Agenci Secret Service bardzo rzadko wypowiadają się na temat 22 listopada 1963 roku. Clint Hill w wywiadzie dla rozgłośni Voice of America uczynił wyjątek i opowiedział, jak z jego perspektywy wyglądała tragedia JFK i jak zabójstwo prezydenta zmieniło jego życie.
Kennedy - trudny przypadek
Jak wspomina Clint Hill, ochranianie prezydenta Johna Fitzgeralda Kennedy'ego było prawdziwym wyzwaniem. - Nie lubił, by ktokolwiek stawał pomiędzy nim a ludźmi - powiedział b. agent.

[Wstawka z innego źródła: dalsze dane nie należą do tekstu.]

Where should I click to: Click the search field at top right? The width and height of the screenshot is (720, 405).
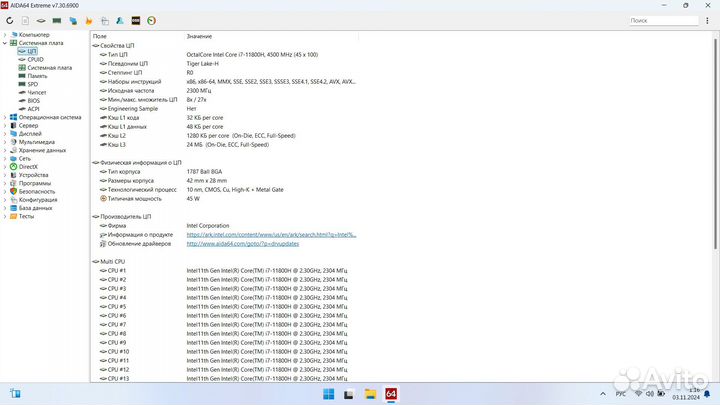tap(671, 20)
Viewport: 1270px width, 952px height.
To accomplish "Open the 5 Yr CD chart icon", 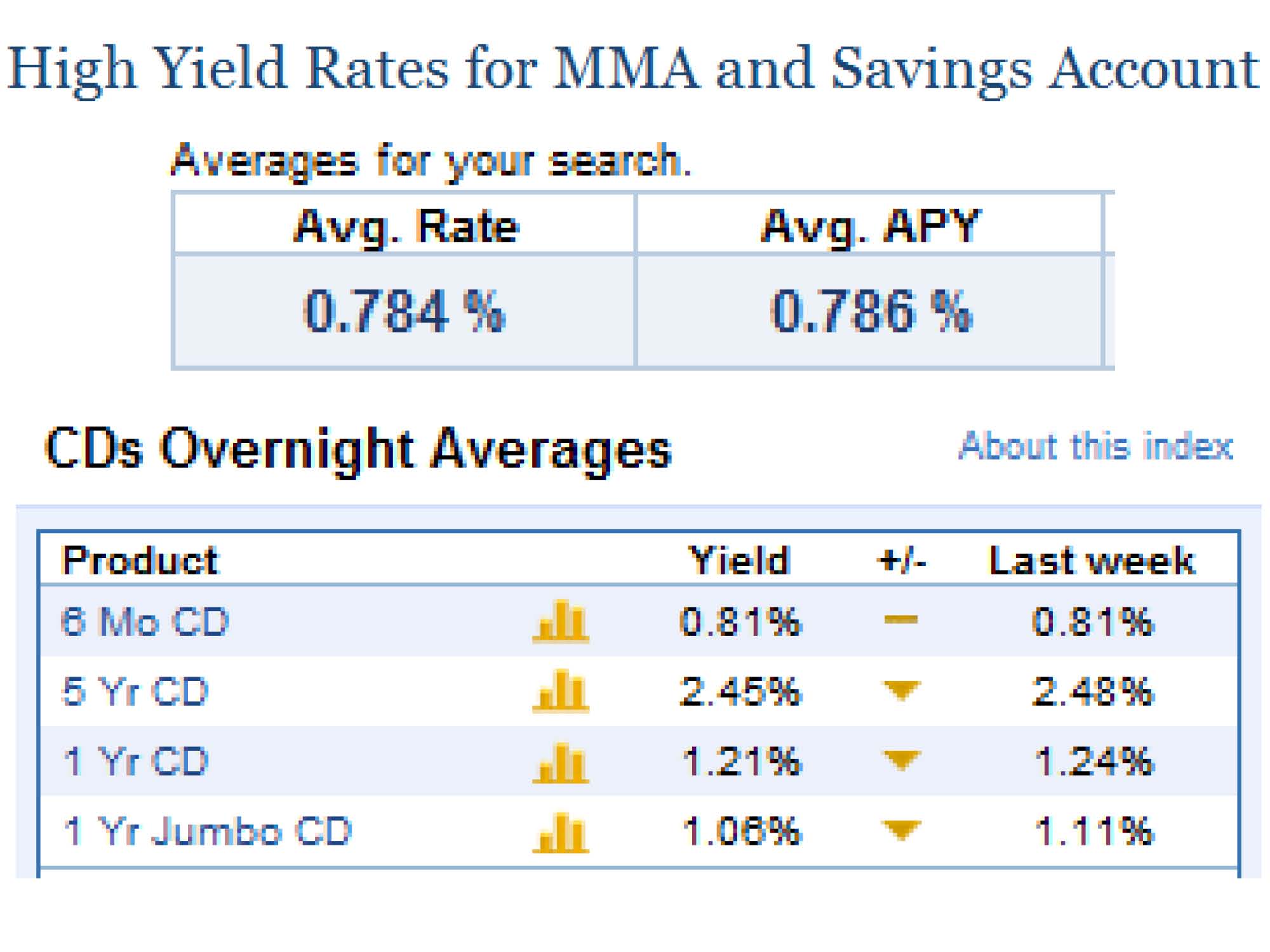I will (561, 691).
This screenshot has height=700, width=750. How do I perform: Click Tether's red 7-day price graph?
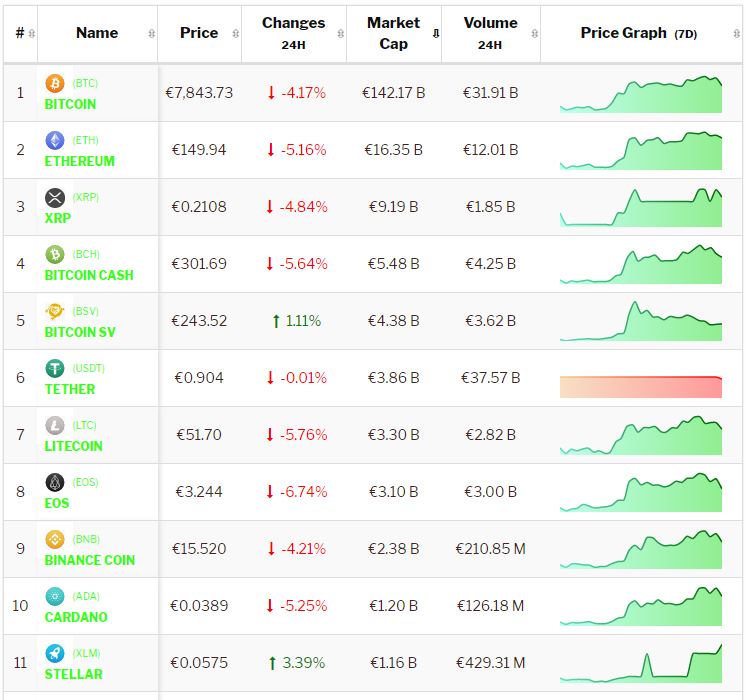point(641,386)
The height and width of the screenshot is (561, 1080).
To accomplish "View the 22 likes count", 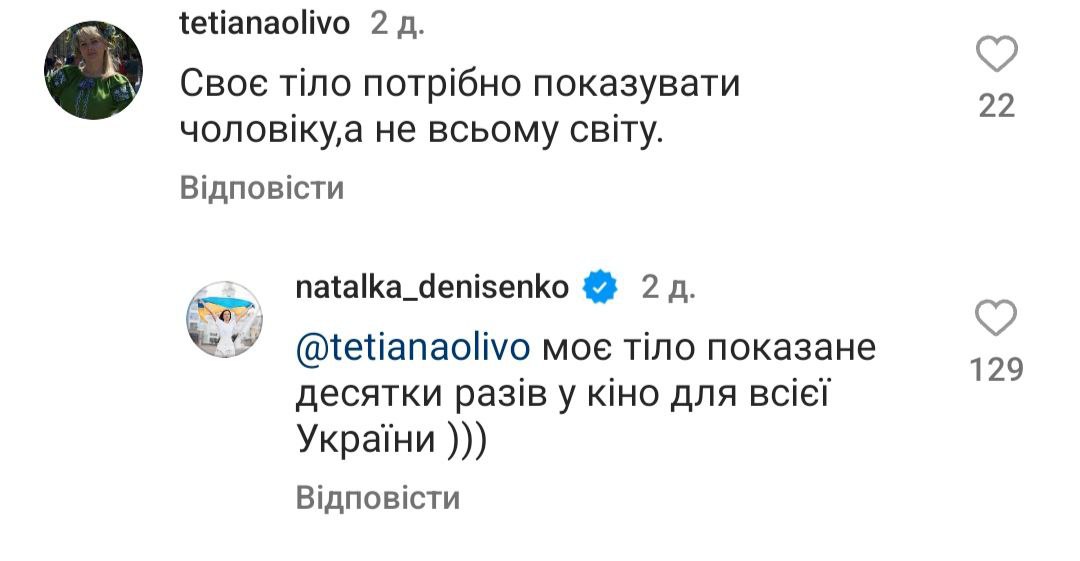I will click(x=996, y=105).
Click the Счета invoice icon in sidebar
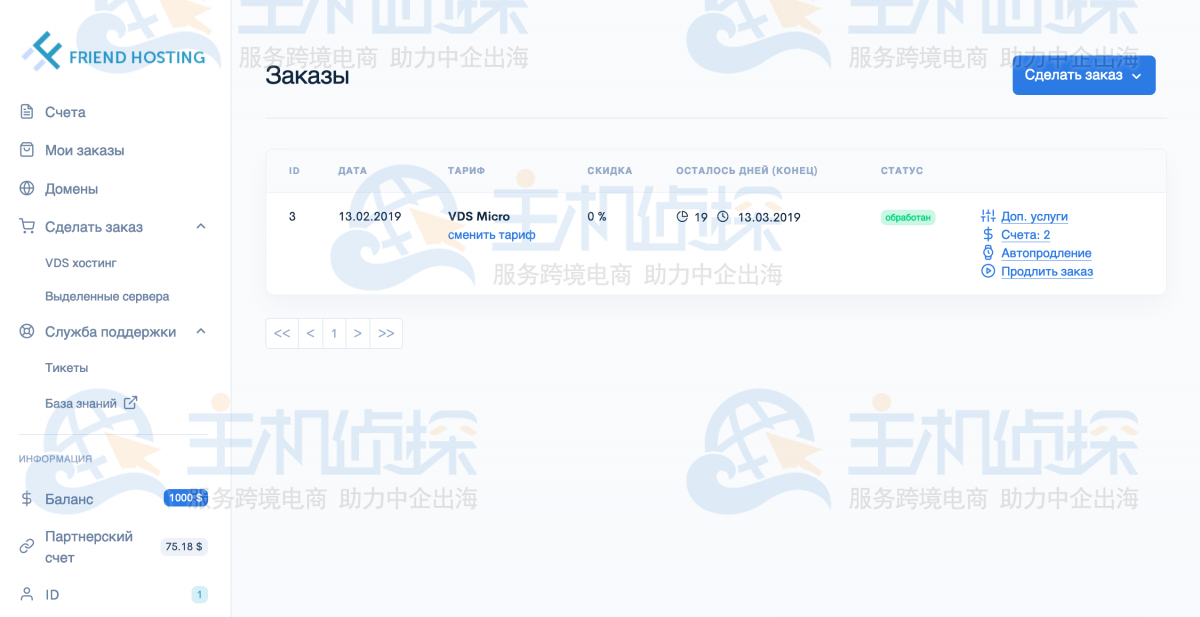 pyautogui.click(x=27, y=112)
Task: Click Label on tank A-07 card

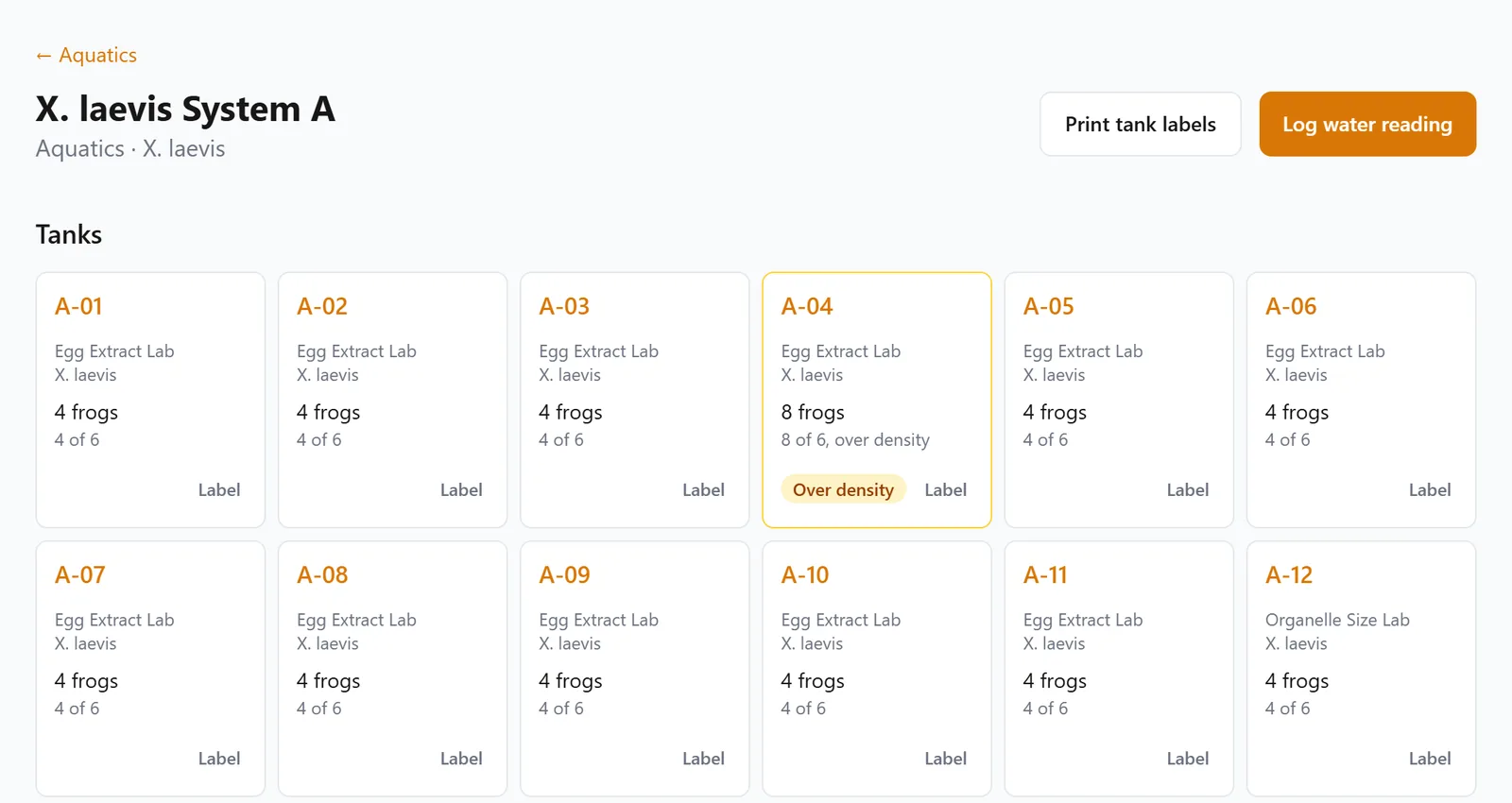Action: (x=219, y=758)
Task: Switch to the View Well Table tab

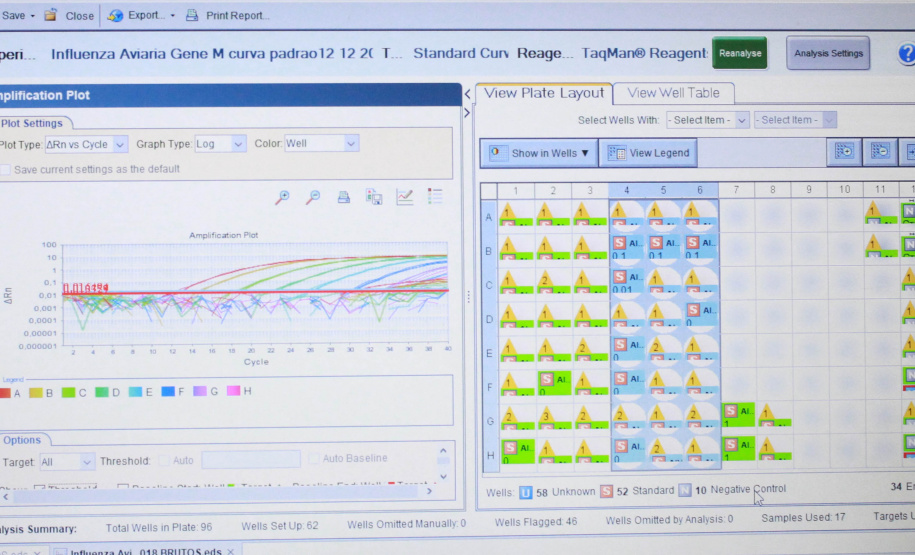Action: click(x=673, y=93)
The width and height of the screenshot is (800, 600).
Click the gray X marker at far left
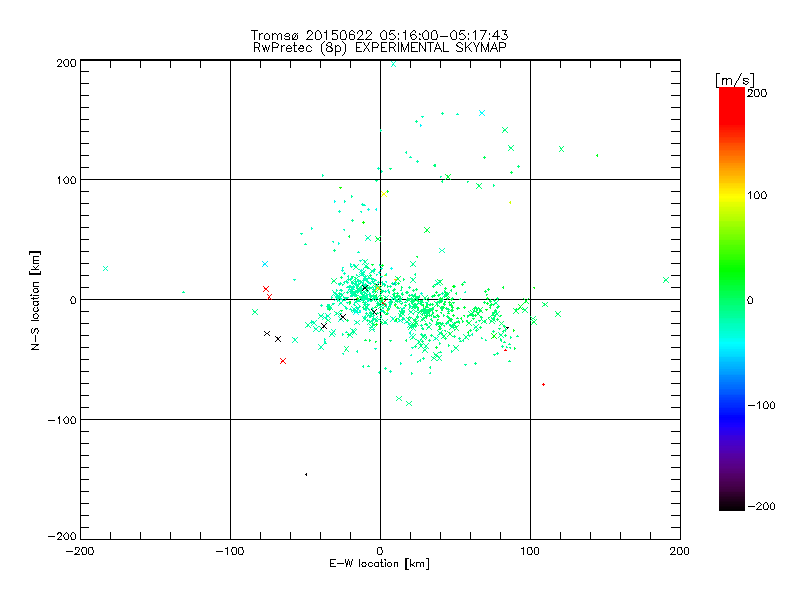point(105,268)
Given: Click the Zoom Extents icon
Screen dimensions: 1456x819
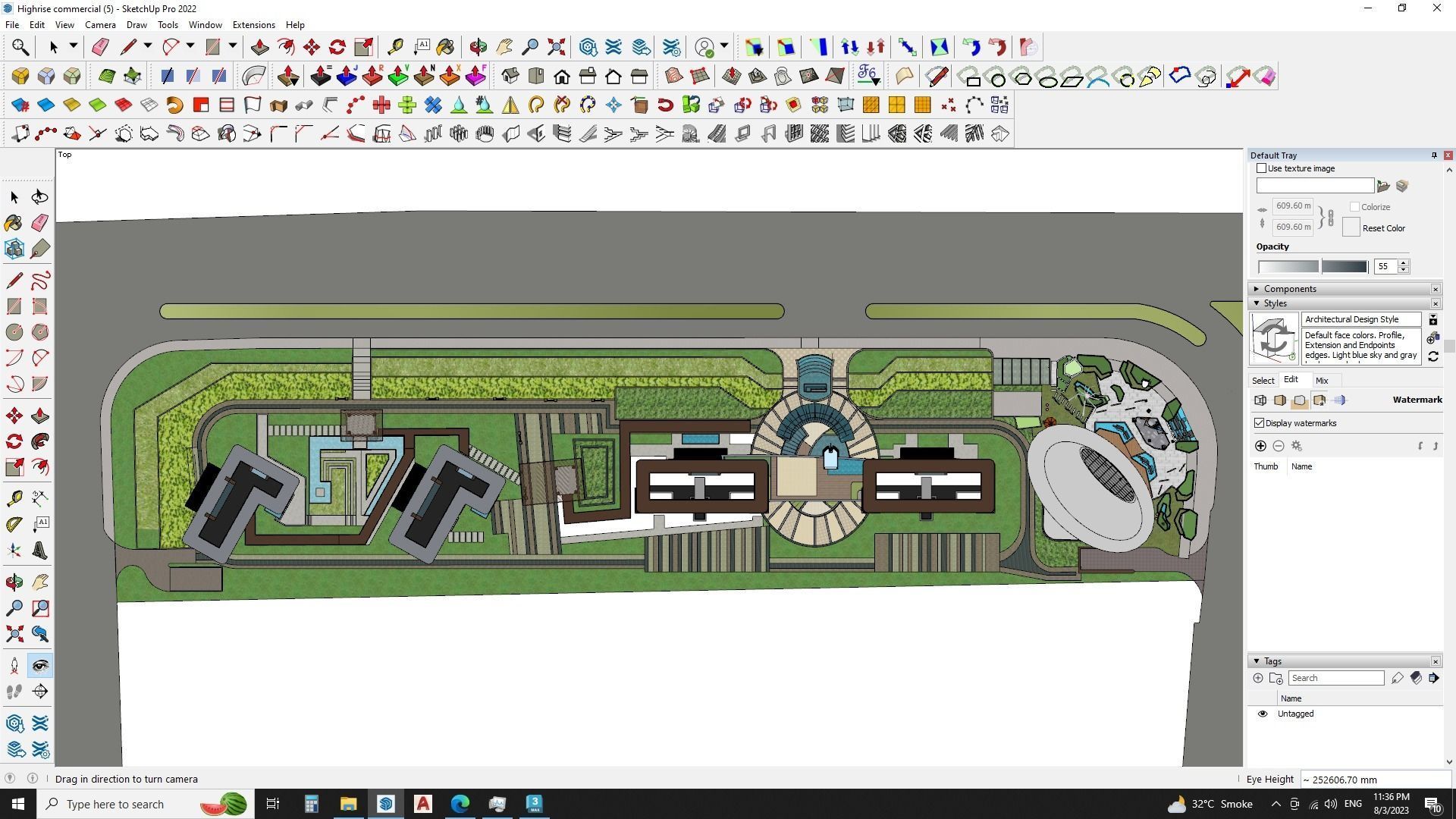Looking at the screenshot, I should point(14,634).
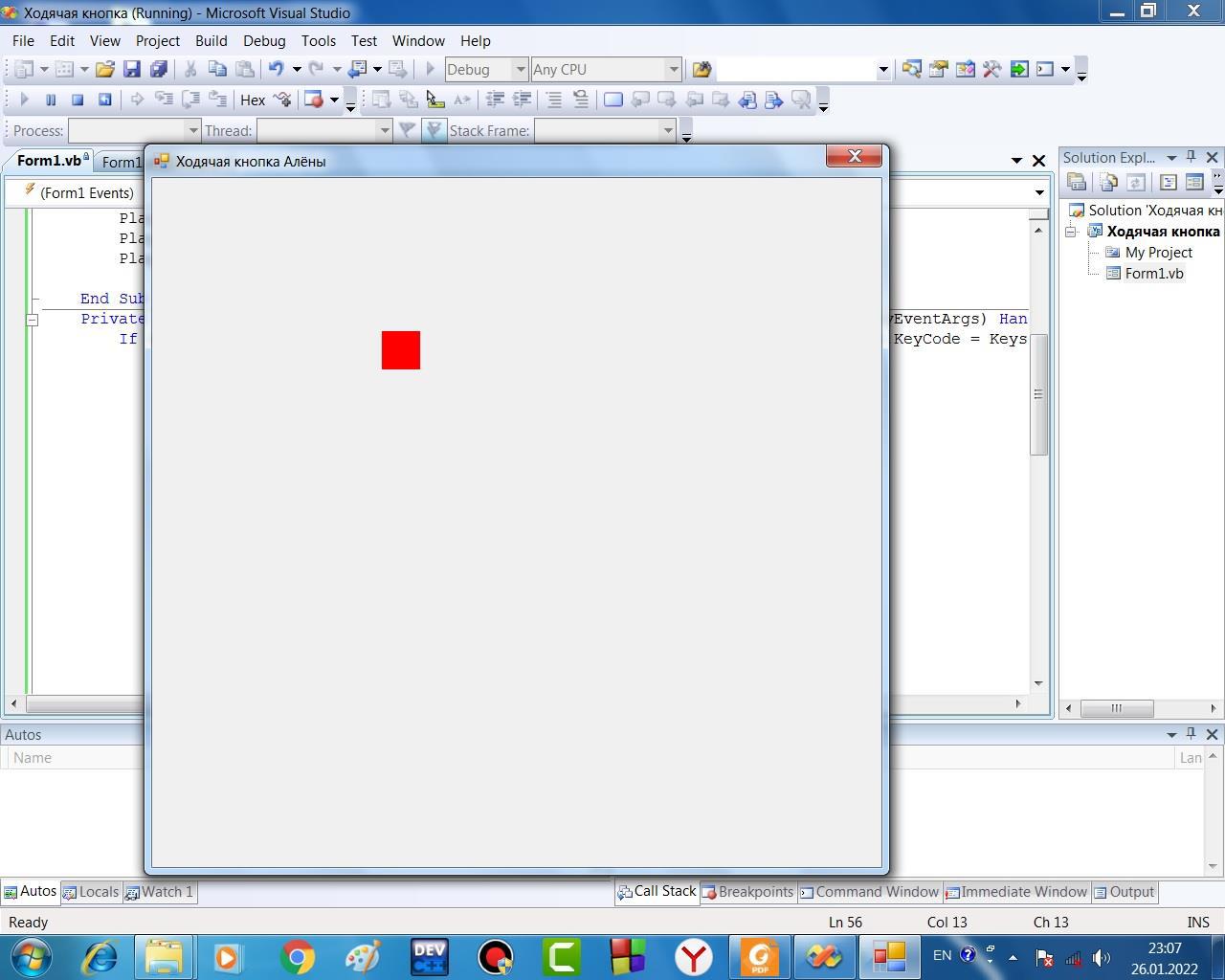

W dniu zabójstwa nic nie wskazywało na bezpośrednie zagrożenie dla życia JFK. Choć Dallas było konserwatywnym miastem, a Kennedy bez wątpienia za konserwatystę nie uchodził, nie otrzymano żadnych pogróżek, żadnych sygnałów, że mogą być problemy.
Wyścig z czasem
Usłyszałem huk z prawej strony z tyłu, z tyłu kawalkady. Zobaczyłem prezydenta łapiącego sie za gardło i poruszającego się na lewo i wiedziałem, że coś było nie tak, więc skoczyłem i pobiegłem w kierunku samochodu prezydenta z pomysłem wdrapania się tam. Clint Hill
Kiedy kawalkada samochodów z JFK jechała ulicami Dallas, Hill znajdował się w samochodzie jadącym za prezydencką limuzyną.
- Usłyszałem huk z prawej strony z tyłu, z tyłu kawalkady. Zobaczyłem prezydenta łapiącego sie za gardło i poruszającego się na lewo i wiedziałem, że coś było nie tak, więc skoczyłem i pobiegłem w kierunku samochodu prezydenta - powiedział Hill.
- Zanim dobiegłem do samochodu, rozległ się trzeci strzał, trafił prezydenta w głowę, spowodował poważną ranę, która sprawiła, że krew, mózg i inny materiał eksplodował na samochód, na mnie, na panią Kennedy - dodał agent Secret Service.
Pierwsza Dama starała się pozbierać te fragmenty z maski samochodu. - Złapałem ją i zrobiłem co tylko mogłem, by umieścić ją na siedzeniu - wspomina Hill.
Potem, z agentem wciąż uczepionym bagażnika za tylnymi siedzeniami limuzyny, auto pędem ruszyło do szpitala Parkland Hospital. JFK nie udało się jednak uratować.
Poczucie winy
- Mam poczucie winy, czuję odpowiedzialność. Byłem jedynym agentem, który mógł coś zrobić tego dnia - uważa rozmówca Voice of America.
Te chwile w 1963 roku, trwające mniej niż minutę, zaciążyły na całym życiu agenta Secret Service. Choć później chronił jeszcze trzech prezydentów USA, w 1975 roku, borykając się z depresją, przeszedł na emeryturę.
Dopiero ostatnie lata - jak sam mówi - okazały się dla niego terapeutyczne.
Mam poczucie winy, czuję odpowiedzialność. Byłem jedynym agentem, który mógł coś zrobić tego dnia. Clint Hill
Cztery razy w historii Stanów Zjednoczonych doszło do udanych zamachów na prezydentów. 14 kwietnia 1865 rok, w Wielki Piątek zastrzelono Abrahama Lincolna. 16 lat później ten sam los spotkał Jamesa A. Garfielda. W piątek 6 września 1901 roku z ręki zamachowca zginął William McKinley.
Najbardziej znanym i uchwyconym przez kamery zabójstwem była śmierć JFK w Dallas, 22 listopada 1963 r. Oficjalna wersja, w którą nie wierzy wielu obywateli USA, mówi, że samotnym zamachowcem był Lee Harvey Oswald.
Sam Oswald został dwa dni później zastrzelony w podziemiach budynku policji w Dallas przez Jacka Ruby'ego. Ruby został skazany na śmierć, jednak w 1967 roku zmarł w więzieniu na raka płuc.